Table of Contents

Class ConditionalRandomFieldLayer<T>

Namespace
AiDotNet.NeuralNetworks.Layers
Assembly
AiDotNet.dll

Represents a Conditional Random Field (CRF) layer for sequence labeling tasks.

public class ConditionalRandomFieldLayer<T> : LayerBase<T>, ILayer<T>, IJitCompilable<T>, IDiagnosticsProvider, IWeightLoadable<T>, IDisposable

Type Parameters

T

The numeric type used for calculations, typically float or double.

Inheritance
ConditionalRandomFieldLayer<T>
Implements
Inherited Members

Remarks

A Conditional Random Field (CRF) layer is a specialized neural network layer designed for sequence labeling tasks such as named entity recognition, part-of-speech tagging, and activity recognition. Unlike standard classification layers that make independent predictions for each element in a sequence, CRF layers model the dependencies between labels in a sequence, leading to more coherent predictions. The layer uses the Viterbi algorithm to find the most likely sequence of labels given the input features and learned transition probabilities between labels.

For Beginners: A Conditional Random Field (CRF) layer is used when you need to label each item in a sequence while considering how labels relate to each other.

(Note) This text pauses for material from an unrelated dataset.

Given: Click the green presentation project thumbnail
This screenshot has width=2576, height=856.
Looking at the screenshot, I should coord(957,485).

In many sequence tasks, the label for an item depends not just on the item itself, but also on nearby items:

For example, in a sentence like "John Smith lives in New York":

  • Without CRF: Each word might be labeled independently, potentially creating invalid sequences
  • With CRF: The model considers that "New" followed by "York" is likely a location name

Think of it like:

  • Standard layers ask, "What's the best label for this word on its own?"
  • CRF layers ask, "What's the best sequence of labels for the whole sentence?"

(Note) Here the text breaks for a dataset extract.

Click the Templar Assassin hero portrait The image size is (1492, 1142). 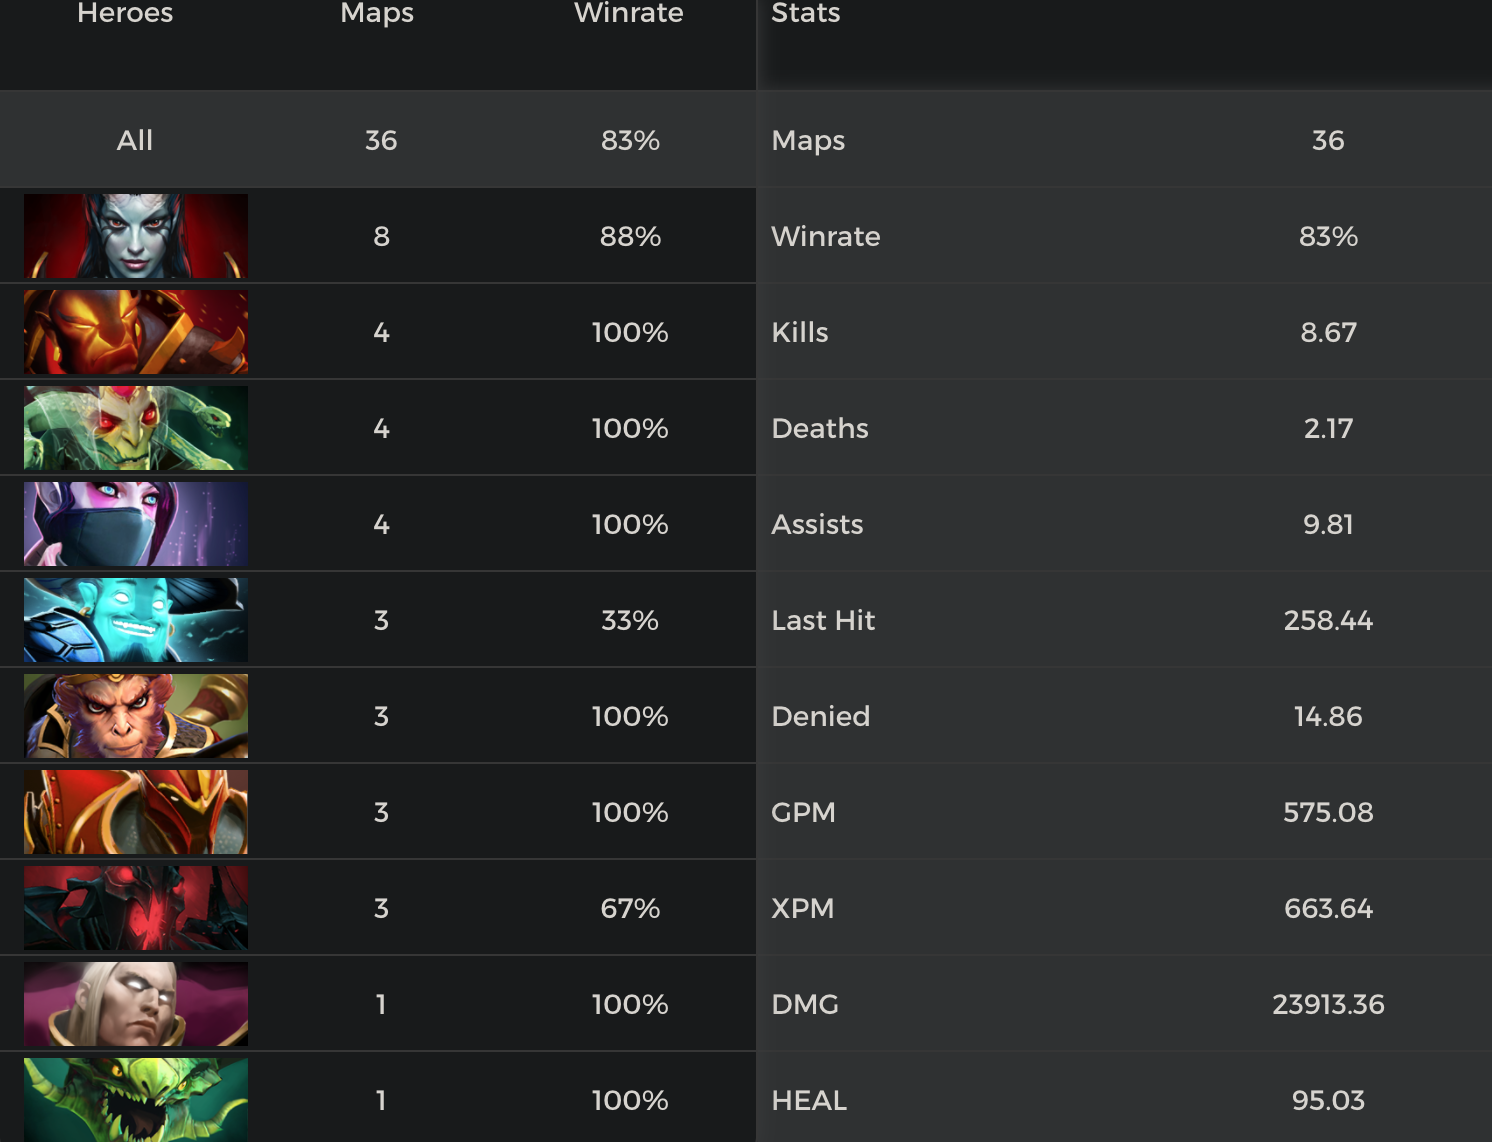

CRFs are especially useful for tasks like:

  • Named entity recognition (finding names of people, organizations, locations)
  • Part-of-speech tagging (labeling words as nouns, verbs, etc.)
  • Any task where the correct labels form patterns or follow rules

Constructors

ConditionalRandomFieldLayer(int, int, IActivationFunction<T>?)

Initializes a new instance of the ConditionalRandomFieldLayer<T> class with a scalar activation function.

public ConditionalRandomFieldLayer(int numClasses, int sequenceLength, IActivationFunction<T>? scalarActivation = null)

Parameters

numClasses int

The number of possible label classes.

sequenceLength int

The length of the input sequences.

scalarActivation IActivationFunction<T>

The scalar activation function to apply to inputs. Defaults to identity if not specified.

Remarks

This constructor creates a new CRF layer with the specified number of classes and sequence length. It initializes the transition matrix, start scores, and end scores with appropriate random values. The scalar activation function is applied to the input features before the CRF processing.

For Beginners: This constructor creates a new CRF layer with a standard activation function.

When creating a CRF layer, you need to specify:

  • How many different labels (classes) there are (e.g., 9 parts of speech)
  • How long each input sequence is (e.g., maximum sentence length)
  • Optionally, an activation function to transform the input features

The layer creates and initializes:

  • A transition matrix that learns how likely one label is to follow another
  • Start scores that learn which labels commonly appear at the beginning
  • End scores that learn which labels commonly appear at the end

These values start as small random numbers and are refined during training.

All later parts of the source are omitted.